> _What to produce_:
Give back exactly the lines of the entries below from the line with "GDP Polizei (15, 368)" to the line with "Januar 2018 (16, 2344)", inclusive, and only those.

> _Information supplied_:

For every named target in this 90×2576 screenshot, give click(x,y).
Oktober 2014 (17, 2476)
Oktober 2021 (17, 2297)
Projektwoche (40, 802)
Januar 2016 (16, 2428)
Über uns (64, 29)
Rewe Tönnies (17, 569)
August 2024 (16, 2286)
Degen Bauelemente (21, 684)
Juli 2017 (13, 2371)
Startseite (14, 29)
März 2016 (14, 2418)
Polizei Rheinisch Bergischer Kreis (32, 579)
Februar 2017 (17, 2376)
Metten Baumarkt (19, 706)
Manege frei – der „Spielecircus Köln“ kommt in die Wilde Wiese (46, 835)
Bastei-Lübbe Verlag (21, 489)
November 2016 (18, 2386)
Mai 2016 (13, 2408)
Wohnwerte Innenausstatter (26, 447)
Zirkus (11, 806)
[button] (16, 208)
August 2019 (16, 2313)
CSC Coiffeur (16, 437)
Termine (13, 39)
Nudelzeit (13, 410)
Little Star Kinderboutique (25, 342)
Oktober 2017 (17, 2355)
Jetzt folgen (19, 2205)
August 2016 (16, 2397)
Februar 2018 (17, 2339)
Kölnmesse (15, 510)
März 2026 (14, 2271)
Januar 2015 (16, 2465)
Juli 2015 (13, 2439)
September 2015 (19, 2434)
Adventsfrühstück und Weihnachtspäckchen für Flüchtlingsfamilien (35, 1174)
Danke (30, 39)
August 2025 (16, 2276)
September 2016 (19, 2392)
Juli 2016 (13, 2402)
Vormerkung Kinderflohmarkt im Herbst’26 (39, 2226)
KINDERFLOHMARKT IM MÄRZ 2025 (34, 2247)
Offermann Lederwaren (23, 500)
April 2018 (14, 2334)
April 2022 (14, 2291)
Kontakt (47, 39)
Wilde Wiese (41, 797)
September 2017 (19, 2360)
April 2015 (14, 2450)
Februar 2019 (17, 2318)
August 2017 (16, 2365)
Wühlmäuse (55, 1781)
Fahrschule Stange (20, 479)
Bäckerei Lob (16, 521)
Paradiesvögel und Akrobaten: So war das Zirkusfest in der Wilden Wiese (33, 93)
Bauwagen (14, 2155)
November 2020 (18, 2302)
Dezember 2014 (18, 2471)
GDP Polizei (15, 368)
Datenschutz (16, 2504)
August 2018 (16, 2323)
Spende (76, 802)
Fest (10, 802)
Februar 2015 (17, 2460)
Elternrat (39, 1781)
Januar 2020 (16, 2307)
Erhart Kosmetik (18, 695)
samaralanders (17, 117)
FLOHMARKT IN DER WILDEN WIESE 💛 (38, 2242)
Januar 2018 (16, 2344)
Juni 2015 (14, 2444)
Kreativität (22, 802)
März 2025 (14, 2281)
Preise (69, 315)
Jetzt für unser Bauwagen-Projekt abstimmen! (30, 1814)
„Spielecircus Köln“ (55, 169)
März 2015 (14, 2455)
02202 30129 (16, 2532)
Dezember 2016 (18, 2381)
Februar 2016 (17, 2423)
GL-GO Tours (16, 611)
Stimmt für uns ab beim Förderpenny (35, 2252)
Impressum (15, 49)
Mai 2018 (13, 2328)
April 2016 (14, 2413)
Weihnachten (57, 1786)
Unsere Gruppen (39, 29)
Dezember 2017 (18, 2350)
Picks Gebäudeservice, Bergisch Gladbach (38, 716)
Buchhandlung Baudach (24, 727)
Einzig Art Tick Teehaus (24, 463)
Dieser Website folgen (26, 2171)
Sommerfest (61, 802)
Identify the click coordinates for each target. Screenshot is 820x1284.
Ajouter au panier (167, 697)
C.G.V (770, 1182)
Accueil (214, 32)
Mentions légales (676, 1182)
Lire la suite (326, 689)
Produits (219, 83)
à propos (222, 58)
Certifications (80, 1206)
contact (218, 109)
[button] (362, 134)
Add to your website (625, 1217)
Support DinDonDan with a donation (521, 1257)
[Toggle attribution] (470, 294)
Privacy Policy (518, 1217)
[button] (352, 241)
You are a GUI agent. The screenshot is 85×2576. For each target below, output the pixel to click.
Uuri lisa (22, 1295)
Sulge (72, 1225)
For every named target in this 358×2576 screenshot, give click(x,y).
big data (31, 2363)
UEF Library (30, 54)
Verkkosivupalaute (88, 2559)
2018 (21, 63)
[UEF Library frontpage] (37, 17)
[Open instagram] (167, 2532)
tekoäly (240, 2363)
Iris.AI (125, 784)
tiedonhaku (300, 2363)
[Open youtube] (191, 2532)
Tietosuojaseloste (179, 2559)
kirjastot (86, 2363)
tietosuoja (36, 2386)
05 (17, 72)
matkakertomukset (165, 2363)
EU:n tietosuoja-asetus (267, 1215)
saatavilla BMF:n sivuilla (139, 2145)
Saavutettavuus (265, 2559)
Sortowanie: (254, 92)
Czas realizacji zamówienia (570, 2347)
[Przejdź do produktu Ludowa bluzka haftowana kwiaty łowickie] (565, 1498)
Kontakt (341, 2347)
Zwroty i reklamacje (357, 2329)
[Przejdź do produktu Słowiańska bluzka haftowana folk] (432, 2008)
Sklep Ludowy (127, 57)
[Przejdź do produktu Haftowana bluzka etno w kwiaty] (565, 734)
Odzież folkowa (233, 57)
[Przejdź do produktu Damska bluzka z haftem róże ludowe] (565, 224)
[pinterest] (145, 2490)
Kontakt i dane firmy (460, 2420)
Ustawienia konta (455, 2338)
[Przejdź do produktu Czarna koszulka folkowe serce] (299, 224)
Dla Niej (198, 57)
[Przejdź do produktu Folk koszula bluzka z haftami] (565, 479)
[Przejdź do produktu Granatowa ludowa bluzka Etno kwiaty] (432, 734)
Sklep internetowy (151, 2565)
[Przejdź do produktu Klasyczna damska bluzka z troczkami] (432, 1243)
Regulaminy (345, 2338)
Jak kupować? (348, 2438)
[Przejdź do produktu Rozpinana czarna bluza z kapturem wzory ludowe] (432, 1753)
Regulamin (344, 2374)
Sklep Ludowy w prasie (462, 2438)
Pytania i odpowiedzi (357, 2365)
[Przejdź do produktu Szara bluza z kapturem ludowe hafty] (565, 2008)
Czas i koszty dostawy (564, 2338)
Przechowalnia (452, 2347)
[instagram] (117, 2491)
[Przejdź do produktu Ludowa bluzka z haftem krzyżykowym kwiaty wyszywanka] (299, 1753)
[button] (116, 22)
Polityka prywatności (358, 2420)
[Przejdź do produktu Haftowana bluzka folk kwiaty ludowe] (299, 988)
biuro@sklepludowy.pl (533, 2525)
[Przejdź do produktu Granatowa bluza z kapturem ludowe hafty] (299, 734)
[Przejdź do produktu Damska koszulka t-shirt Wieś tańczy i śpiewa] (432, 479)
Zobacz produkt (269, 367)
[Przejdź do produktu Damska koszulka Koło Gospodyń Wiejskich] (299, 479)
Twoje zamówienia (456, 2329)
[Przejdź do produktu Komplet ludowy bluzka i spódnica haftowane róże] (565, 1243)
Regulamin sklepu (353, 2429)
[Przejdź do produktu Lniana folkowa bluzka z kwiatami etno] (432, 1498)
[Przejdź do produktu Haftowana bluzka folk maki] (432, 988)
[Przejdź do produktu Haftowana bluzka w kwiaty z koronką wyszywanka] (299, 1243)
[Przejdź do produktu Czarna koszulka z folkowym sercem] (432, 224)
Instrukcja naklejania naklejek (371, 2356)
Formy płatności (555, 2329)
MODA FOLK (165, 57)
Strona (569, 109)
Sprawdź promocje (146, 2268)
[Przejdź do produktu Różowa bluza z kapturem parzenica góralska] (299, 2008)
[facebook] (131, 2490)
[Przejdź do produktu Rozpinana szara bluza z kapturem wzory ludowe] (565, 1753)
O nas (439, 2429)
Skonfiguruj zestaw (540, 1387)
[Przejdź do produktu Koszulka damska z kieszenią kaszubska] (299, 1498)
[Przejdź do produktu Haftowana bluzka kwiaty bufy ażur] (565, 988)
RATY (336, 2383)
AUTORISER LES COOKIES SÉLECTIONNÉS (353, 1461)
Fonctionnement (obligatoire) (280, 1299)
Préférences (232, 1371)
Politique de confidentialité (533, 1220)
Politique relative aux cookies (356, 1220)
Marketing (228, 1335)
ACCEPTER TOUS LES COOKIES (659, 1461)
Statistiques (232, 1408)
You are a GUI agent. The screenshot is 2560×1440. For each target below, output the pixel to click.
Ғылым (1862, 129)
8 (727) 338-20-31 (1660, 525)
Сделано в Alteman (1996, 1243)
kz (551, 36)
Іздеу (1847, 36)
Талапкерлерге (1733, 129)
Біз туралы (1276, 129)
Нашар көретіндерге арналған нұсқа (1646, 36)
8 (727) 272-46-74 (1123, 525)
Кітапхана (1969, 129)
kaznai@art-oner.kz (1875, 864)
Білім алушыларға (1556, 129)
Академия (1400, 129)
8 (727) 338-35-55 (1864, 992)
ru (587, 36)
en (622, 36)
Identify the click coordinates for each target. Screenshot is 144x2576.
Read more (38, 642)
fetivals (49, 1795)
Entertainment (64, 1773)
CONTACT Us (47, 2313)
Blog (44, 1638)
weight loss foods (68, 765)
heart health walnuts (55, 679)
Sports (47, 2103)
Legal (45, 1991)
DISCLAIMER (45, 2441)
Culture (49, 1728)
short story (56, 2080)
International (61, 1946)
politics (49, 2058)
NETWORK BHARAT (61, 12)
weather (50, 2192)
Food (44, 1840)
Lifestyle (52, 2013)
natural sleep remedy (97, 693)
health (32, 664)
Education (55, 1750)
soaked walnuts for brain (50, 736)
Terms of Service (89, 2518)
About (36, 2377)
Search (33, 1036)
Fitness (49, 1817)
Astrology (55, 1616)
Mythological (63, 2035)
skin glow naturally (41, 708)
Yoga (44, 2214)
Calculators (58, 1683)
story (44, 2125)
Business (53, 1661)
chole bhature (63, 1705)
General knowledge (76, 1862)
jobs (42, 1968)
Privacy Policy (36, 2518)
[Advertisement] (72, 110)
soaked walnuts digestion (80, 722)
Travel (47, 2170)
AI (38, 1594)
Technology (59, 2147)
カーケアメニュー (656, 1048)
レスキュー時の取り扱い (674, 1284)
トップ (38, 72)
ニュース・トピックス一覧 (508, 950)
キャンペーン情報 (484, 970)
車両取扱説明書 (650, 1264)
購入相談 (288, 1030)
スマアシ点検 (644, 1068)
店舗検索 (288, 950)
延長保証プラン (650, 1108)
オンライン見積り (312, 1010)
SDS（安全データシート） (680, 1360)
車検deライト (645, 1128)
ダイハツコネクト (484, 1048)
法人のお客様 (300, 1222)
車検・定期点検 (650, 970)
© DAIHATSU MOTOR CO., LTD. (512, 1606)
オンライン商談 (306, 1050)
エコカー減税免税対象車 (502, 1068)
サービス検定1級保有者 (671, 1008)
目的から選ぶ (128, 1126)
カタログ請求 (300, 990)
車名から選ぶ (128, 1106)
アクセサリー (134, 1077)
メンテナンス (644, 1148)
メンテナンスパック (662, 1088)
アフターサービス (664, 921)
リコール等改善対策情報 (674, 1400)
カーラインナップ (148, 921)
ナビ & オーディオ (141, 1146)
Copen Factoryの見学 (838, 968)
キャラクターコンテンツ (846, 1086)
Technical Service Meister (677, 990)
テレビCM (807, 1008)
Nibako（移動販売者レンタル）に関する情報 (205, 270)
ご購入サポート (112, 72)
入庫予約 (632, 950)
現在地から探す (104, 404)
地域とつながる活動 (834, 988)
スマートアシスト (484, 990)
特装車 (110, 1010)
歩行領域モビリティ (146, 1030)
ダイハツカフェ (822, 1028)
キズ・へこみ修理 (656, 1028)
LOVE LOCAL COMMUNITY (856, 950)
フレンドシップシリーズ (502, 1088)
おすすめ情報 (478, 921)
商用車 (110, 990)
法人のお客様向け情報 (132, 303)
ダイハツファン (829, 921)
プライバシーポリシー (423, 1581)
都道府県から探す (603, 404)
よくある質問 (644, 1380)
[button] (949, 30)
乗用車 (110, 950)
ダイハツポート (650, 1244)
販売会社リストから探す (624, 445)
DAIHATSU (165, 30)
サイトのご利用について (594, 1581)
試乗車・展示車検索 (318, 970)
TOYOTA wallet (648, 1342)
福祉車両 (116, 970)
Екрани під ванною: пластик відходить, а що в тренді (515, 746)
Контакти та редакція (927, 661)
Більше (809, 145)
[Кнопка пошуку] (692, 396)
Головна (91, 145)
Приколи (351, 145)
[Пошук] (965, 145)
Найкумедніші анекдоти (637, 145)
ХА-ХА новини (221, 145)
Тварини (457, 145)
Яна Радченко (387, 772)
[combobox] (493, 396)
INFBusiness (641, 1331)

> _Problem solution_:
GDP Polizei (15, 368)
Datenschutz (16, 2504)
August 2018 (16, 2323)
Spende (76, 802)
Fest (10, 802)
Februar 2015 (17, 2460)
Elternrat (39, 1781)
Januar 2020 (16, 2307)
Erhart Kosmetik (18, 695)
samaralanders (17, 117)
FLOHMARKT IN DER WILDEN WIESE 💛 (38, 2242)
Januar 2018 (16, 2344)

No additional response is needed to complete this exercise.